Aim of the task -
Reproduce only the lines of the listing from the line with "Click the 扫描点数 1001 sweep points field" up to and including the line with "pos(181,1295)", replacing "Viewport" with "Screen size" and leaving everything else unchanged.

[Rows showing where targets appear]

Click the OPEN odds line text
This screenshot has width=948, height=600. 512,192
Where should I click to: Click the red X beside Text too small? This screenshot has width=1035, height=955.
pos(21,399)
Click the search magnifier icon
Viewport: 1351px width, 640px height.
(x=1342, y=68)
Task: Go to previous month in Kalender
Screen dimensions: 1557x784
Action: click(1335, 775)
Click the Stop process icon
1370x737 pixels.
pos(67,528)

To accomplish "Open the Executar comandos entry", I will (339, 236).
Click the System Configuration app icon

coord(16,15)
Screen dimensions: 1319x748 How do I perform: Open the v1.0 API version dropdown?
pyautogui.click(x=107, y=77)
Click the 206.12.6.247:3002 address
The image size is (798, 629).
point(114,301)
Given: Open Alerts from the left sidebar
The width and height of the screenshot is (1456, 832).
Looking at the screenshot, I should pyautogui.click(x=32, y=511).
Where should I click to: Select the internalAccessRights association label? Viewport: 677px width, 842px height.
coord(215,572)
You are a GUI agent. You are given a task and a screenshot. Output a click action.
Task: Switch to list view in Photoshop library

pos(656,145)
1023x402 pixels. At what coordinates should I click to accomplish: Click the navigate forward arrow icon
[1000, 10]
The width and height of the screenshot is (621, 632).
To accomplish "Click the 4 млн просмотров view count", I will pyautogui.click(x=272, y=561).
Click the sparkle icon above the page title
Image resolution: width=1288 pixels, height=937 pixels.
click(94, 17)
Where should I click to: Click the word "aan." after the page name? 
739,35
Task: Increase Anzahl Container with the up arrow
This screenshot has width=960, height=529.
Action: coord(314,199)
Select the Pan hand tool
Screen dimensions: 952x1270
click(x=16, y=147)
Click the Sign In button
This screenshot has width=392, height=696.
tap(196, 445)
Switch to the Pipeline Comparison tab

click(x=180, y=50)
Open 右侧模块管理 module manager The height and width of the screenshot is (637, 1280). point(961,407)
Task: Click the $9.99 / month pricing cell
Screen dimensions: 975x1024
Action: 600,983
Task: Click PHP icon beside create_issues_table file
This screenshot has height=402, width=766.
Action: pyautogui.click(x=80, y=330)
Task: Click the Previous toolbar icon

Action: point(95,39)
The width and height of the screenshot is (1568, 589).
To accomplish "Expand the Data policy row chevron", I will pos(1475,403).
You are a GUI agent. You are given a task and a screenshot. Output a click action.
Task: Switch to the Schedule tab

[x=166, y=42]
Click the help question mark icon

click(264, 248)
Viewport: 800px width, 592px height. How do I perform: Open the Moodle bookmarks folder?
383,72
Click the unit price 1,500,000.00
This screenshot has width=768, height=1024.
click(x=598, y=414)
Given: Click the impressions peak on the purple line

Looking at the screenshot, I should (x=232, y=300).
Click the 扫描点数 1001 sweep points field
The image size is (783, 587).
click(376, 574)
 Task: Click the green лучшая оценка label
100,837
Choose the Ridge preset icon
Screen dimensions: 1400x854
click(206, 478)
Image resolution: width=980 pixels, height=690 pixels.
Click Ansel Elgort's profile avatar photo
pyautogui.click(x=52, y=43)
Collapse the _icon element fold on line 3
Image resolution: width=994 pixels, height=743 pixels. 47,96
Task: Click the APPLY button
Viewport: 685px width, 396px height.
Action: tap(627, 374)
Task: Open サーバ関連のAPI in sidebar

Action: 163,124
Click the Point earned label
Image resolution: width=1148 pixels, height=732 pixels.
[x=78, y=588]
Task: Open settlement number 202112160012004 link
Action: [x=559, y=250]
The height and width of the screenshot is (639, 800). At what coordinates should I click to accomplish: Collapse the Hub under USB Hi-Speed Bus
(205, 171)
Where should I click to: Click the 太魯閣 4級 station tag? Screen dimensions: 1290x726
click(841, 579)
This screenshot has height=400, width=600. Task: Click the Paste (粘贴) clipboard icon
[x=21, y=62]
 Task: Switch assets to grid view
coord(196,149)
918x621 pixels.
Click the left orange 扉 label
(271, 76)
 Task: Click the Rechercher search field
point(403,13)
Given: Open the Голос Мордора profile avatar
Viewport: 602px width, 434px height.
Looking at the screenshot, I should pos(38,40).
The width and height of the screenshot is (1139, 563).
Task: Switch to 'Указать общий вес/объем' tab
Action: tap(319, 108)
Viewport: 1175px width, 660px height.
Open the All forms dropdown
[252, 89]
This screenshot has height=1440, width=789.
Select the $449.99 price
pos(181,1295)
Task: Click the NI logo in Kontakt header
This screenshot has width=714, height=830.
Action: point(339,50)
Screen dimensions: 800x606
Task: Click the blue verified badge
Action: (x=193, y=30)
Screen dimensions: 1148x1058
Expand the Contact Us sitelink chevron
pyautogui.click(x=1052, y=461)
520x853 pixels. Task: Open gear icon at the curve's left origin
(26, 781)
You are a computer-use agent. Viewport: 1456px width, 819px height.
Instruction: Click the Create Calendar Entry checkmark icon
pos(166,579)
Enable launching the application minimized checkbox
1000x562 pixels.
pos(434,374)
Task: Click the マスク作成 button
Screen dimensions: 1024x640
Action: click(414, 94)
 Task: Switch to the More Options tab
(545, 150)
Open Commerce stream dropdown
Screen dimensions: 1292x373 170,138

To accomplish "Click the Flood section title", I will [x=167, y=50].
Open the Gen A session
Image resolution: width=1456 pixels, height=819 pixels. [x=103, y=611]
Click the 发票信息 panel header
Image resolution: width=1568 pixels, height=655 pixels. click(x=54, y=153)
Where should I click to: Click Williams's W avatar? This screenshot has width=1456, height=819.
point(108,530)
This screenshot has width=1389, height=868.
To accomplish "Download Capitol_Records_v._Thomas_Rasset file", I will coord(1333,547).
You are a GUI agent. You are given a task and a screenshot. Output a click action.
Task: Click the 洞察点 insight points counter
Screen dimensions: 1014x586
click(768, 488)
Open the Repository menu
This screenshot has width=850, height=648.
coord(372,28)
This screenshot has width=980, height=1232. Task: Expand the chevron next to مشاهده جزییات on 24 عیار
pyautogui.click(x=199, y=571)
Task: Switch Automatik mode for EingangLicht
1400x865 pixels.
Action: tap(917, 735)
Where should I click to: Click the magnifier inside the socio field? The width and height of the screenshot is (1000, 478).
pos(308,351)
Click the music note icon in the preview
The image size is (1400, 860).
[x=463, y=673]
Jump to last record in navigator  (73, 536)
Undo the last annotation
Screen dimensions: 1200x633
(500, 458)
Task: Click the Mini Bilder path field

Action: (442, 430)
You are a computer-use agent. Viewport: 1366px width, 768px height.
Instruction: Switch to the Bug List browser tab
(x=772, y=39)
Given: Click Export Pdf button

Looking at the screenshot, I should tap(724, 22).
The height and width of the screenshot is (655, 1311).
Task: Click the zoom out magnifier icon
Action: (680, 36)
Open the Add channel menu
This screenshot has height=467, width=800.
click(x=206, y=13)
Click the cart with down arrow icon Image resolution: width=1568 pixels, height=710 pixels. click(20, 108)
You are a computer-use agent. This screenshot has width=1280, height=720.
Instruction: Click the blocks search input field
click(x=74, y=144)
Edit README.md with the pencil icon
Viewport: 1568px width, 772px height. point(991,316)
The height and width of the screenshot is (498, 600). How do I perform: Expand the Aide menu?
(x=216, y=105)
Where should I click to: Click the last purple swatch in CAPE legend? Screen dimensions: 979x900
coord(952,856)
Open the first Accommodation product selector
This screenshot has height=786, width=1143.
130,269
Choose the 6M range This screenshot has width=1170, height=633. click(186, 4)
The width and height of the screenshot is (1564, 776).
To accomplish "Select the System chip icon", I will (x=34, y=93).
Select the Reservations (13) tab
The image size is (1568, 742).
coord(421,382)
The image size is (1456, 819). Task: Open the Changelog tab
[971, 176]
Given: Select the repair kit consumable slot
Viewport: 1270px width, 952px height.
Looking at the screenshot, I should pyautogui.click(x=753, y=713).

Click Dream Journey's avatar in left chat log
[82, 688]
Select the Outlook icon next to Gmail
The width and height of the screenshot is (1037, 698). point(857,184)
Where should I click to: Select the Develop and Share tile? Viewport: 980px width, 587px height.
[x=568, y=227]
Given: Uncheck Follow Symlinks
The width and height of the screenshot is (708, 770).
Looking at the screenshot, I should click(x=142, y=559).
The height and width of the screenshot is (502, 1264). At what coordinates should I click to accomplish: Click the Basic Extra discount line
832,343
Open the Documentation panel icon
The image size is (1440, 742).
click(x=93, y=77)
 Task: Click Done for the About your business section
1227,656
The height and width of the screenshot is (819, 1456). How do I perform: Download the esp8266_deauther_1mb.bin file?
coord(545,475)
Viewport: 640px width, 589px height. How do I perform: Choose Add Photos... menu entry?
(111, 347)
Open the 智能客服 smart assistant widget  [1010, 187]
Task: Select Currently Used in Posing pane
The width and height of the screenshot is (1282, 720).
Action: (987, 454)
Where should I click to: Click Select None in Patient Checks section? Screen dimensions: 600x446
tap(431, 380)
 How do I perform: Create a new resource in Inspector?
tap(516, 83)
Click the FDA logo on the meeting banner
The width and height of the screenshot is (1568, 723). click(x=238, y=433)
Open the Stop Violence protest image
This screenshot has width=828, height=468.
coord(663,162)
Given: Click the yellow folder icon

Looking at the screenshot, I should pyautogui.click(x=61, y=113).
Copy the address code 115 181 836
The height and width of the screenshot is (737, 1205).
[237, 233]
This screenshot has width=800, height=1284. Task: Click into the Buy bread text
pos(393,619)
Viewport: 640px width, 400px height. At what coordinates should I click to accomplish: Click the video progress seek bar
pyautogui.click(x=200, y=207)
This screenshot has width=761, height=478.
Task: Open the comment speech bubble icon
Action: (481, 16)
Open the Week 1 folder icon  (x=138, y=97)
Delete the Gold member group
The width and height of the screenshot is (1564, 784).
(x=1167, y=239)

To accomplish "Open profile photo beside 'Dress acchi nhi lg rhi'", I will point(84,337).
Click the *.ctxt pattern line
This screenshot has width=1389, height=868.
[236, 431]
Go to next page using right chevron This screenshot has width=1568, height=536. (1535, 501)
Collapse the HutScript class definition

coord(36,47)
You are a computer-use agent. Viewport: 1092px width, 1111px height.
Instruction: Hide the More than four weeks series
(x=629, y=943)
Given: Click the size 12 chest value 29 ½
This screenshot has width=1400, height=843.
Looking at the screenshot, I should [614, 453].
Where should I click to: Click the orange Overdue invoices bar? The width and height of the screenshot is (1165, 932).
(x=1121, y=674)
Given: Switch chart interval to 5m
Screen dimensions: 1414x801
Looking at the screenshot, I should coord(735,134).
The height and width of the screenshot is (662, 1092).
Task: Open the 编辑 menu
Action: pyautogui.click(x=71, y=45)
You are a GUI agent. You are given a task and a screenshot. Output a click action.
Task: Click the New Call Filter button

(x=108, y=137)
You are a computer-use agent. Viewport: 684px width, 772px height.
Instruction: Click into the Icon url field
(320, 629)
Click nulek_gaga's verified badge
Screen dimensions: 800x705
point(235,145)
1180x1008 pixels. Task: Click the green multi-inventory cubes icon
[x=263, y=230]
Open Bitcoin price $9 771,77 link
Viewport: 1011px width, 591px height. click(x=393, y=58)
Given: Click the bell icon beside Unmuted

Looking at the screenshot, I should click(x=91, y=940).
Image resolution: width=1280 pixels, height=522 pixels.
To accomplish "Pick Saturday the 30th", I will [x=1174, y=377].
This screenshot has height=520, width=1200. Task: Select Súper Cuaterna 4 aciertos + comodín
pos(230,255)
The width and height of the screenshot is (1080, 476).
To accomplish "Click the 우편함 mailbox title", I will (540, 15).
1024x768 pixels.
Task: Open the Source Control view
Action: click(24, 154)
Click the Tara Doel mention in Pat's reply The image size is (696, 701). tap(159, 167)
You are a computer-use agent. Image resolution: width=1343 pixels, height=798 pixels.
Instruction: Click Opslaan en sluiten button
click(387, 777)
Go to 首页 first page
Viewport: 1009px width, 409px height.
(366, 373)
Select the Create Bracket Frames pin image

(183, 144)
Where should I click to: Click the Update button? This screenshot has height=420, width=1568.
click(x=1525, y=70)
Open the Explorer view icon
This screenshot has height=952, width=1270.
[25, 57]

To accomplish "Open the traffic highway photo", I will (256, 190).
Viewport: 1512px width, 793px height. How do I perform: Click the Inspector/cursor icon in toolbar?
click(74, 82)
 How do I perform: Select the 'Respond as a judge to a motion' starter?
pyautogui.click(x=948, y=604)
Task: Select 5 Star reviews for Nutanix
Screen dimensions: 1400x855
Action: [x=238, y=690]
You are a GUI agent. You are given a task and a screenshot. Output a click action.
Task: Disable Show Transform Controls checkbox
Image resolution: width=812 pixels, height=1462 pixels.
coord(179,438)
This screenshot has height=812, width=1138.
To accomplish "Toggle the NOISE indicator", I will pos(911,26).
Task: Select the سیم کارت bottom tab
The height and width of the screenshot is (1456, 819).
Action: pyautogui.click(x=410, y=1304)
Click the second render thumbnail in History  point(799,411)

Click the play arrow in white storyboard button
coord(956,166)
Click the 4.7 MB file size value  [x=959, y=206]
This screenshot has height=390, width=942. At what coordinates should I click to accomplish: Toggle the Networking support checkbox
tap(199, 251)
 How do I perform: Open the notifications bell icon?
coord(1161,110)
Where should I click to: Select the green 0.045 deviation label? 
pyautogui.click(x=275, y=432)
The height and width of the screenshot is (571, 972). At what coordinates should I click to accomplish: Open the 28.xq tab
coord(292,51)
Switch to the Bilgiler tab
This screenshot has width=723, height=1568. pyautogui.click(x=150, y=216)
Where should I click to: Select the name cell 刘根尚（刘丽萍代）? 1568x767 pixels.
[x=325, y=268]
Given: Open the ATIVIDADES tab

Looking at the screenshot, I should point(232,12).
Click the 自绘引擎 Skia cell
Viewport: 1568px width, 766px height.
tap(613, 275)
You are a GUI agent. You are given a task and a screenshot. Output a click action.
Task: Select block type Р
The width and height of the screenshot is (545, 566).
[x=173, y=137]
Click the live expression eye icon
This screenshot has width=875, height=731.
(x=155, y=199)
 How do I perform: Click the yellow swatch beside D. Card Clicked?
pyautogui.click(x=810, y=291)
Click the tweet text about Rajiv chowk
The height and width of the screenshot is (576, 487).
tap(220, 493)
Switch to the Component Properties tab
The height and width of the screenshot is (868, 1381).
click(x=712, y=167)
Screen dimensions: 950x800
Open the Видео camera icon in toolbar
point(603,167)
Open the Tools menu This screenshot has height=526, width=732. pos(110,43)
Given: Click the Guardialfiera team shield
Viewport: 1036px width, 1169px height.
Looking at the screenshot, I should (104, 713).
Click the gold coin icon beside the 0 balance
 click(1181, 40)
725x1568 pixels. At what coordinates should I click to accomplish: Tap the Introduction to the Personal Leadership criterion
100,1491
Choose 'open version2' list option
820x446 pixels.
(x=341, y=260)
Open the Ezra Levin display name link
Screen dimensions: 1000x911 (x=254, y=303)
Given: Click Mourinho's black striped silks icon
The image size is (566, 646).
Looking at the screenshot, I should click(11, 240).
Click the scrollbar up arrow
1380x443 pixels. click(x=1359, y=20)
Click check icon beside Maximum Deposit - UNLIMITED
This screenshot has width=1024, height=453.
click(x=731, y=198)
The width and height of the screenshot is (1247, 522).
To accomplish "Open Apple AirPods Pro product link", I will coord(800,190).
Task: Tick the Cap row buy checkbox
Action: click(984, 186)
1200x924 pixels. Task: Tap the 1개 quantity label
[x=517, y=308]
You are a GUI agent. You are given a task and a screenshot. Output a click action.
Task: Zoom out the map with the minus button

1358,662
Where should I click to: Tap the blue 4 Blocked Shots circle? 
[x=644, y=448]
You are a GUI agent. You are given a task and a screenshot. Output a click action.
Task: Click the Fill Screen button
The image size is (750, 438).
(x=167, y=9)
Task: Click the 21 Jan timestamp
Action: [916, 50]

Solution to this problem -
Click the 扫描点数 1001 sweep points field
The image size is (783, 587).
click(376, 574)
 Task: Click the green лучшая оценка label
100,837
Choose the Ridge preset icon
Screen dimensions: 1400x854
click(206, 478)
Image resolution: width=980 pixels, height=690 pixels.
Click Ansel Elgort's profile avatar photo
pyautogui.click(x=52, y=43)
Collapse the _icon element fold on line 3
Image resolution: width=994 pixels, height=743 pixels. 47,96
Task: Click the APPLY button
Screen size: 685px width, 396px height.
Action: tap(627, 374)
Task: Open サーバ関連のAPI in sidebar

Action: 163,124
Click the Point earned label
Image resolution: width=1148 pixels, height=732 pixels.
[x=78, y=588]
Task: Open settlement number 202112160012004 link
Action: [x=559, y=250]
The height and width of the screenshot is (639, 800). At what coordinates should I click to accomplish: Collapse the Hub under USB Hi-Speed Bus
(205, 171)
Where should I click to: Click the 太魯閣 4級 station tag? Screen dimensions: 1290x726
click(841, 579)
This screenshot has height=400, width=600. Task: Click the Paste (粘贴) clipboard icon
[x=21, y=62]
 Task: Switch assets to grid view
coord(196,149)
918x621 pixels.
Click the left orange 扉 label
(271, 76)
 Task: Click the Rechercher search field
point(403,13)
Given: Open the Голос Мордора profile avatar
Screen size: 602px width, 434px height.
Looking at the screenshot, I should pos(38,40).
The width and height of the screenshot is (1139, 563).
Task: Switch to 'Указать общий вес/объем' tab
Action: tap(319, 108)
Screen size: 1175px width, 660px height.
Open the All forms dropdown
[252, 89]
This screenshot has height=1440, width=789.
Select the $449.99 price
pos(181,1295)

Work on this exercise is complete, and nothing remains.